"Bisogna siglare un nuovo patto tra pubblica amministrazione e società civile", dice Dadone

alberto ferrigolo

“La cosa più importante è siglare un nuovo patto tra Pubblica amministrazione e società civile”. Esordisce così in un'intervista a Il Messaggero la neoministra della Pa, la 5 Stelle Fabiana Dadone, appena sbarcata al ministero di Corso Vittorio a Roma, tra i più giovani rappresentanti del governo.

La neoministra sottolinea poi che si tratta di “valorizzare il merito con valutazioni sempre più oggettive di dirigenti e dipendenti stimolando la formazione continua” perché la Pa “non è una torre d'avorio” e ha bisogno “dell'apporto di tutti, dalle imprese al terzo settore, dai territori ai cittadini stessi”. Ed è anche intenzionate “a promuovere a breve un grande momento di confronto con tutti i portatori di interessi”.

Ai sindacati che obiettano che non ci sono soldi per i rinnovi contrattuali e che necessitano quasi 5 miliardi di euro, la neoministra risponde che “nell'ultima legge di bilancio è stato fatto un grosso sforzo, ma questo governo è pronto a implementare l'impegno con ulteriori risorse”. E che comunque ci sono già “900 milioni in tre anni per assunzioni straordinarie per 8.400 nuovi posti fino al 2021”. A fronte di 56 mila domande di uscita dalla pubblica amministrazione attraverso quota 100 “con 28 mila pensionamenti”. Come fronteggiare e coprire i buchi della Pd per le uscite?

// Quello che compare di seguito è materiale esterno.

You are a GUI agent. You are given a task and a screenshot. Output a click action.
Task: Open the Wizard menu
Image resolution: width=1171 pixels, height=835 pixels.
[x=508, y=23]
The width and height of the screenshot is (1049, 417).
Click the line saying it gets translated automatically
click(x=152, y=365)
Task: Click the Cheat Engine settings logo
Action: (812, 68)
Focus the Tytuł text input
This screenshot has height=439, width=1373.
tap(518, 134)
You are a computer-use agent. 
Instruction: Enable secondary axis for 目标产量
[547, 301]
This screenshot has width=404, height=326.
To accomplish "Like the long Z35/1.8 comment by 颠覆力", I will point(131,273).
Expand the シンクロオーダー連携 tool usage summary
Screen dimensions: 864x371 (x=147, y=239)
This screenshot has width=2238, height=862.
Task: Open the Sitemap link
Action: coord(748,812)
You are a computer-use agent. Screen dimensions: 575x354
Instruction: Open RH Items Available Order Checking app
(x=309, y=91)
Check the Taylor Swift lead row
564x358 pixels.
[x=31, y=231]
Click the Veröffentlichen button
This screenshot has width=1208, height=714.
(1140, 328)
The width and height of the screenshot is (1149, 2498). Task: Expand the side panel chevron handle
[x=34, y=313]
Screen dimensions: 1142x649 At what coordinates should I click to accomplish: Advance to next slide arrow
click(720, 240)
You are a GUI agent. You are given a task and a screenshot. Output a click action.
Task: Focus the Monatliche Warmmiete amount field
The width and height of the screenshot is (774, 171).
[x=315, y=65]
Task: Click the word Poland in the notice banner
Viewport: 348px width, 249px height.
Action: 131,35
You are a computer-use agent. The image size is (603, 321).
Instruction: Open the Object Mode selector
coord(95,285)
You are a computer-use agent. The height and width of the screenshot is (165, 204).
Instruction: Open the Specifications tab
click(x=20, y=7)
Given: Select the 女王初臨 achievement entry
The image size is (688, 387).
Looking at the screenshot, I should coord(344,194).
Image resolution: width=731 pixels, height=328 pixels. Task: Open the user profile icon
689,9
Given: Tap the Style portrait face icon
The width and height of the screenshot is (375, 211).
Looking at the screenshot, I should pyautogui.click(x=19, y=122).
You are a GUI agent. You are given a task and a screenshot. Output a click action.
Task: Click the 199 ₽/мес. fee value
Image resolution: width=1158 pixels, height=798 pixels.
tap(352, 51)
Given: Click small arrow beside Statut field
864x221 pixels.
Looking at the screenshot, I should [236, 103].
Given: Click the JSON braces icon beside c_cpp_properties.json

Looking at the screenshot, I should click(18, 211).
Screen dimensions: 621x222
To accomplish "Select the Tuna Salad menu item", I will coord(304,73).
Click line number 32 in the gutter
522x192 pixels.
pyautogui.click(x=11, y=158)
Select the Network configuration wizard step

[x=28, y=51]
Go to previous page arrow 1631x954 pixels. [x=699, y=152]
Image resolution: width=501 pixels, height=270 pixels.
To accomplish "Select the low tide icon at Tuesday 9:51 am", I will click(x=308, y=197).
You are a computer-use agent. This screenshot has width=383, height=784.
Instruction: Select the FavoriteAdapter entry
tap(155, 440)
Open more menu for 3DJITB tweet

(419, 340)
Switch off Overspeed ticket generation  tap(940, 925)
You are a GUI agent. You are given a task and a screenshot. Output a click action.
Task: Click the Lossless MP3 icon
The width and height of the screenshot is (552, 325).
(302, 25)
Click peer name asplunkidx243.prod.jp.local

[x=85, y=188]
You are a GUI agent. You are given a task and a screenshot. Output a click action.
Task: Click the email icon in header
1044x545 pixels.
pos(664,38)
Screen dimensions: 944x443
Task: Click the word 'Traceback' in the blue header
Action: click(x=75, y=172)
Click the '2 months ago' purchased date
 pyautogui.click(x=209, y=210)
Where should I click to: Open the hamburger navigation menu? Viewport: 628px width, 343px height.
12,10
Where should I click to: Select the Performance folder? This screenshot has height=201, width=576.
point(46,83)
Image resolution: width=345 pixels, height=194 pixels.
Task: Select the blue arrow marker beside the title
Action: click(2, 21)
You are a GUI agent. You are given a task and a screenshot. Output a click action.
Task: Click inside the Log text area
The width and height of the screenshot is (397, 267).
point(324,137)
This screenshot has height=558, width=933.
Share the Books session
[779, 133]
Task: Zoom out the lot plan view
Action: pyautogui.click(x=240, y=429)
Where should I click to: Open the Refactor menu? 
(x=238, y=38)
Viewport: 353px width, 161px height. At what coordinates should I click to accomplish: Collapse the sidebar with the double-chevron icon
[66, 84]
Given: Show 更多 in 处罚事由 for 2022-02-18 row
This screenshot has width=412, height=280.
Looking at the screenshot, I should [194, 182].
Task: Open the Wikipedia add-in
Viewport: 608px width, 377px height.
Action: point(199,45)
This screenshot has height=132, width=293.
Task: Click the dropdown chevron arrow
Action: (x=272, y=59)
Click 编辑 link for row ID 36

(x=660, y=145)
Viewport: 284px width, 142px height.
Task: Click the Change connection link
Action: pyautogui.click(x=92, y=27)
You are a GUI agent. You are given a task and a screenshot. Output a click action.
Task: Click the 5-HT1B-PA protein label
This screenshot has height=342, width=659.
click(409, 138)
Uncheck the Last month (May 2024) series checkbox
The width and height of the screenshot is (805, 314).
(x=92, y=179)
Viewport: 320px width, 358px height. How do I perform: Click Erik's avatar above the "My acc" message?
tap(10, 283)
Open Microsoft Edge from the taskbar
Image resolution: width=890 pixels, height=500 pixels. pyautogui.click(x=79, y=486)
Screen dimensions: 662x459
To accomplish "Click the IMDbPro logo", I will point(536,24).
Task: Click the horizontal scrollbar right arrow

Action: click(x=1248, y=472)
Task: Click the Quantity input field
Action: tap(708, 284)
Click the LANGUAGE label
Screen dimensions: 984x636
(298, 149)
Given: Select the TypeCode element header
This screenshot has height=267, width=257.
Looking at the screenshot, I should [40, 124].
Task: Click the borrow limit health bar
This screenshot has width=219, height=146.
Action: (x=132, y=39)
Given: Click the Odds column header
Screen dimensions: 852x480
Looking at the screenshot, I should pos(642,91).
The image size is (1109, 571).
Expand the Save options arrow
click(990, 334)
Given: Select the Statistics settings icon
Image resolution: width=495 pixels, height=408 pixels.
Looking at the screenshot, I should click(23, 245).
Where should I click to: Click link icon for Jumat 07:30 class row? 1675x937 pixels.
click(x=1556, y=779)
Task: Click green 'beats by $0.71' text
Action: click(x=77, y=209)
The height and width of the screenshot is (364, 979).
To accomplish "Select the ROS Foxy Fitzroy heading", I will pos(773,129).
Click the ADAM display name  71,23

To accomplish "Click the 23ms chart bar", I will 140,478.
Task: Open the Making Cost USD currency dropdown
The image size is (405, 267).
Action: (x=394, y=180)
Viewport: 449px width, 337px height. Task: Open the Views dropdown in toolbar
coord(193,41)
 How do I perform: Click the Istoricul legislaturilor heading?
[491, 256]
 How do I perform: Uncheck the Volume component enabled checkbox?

La ministra Dadone risponde che comunque il 2019 “è l'anno dello sblocco completo del turn over” e pertanto “stiamo producendo un grande sforzo per quel ringiovanimento che è assolutamente necessario” per tutta la Pa. Quanto ai programmi dice di non voler fare “riforme draconiane” che “azzerano tutto e ripartono ab origine” perché “già oggi nella Pa c'è tantissimo da salvare, non bisogna ricominciare da zero”; servono solo “buone pratiche da valorizzare e azioni mirate” per “recuperare una visione che connetta maggiormente la macchina pubblica alla comunità” perché “l'amministrazione è dei cittadini”.  

 Quanto alle obiezioni dei sindacati, l'obiettivo è “trovare i 5 miliardi e li troveremo”.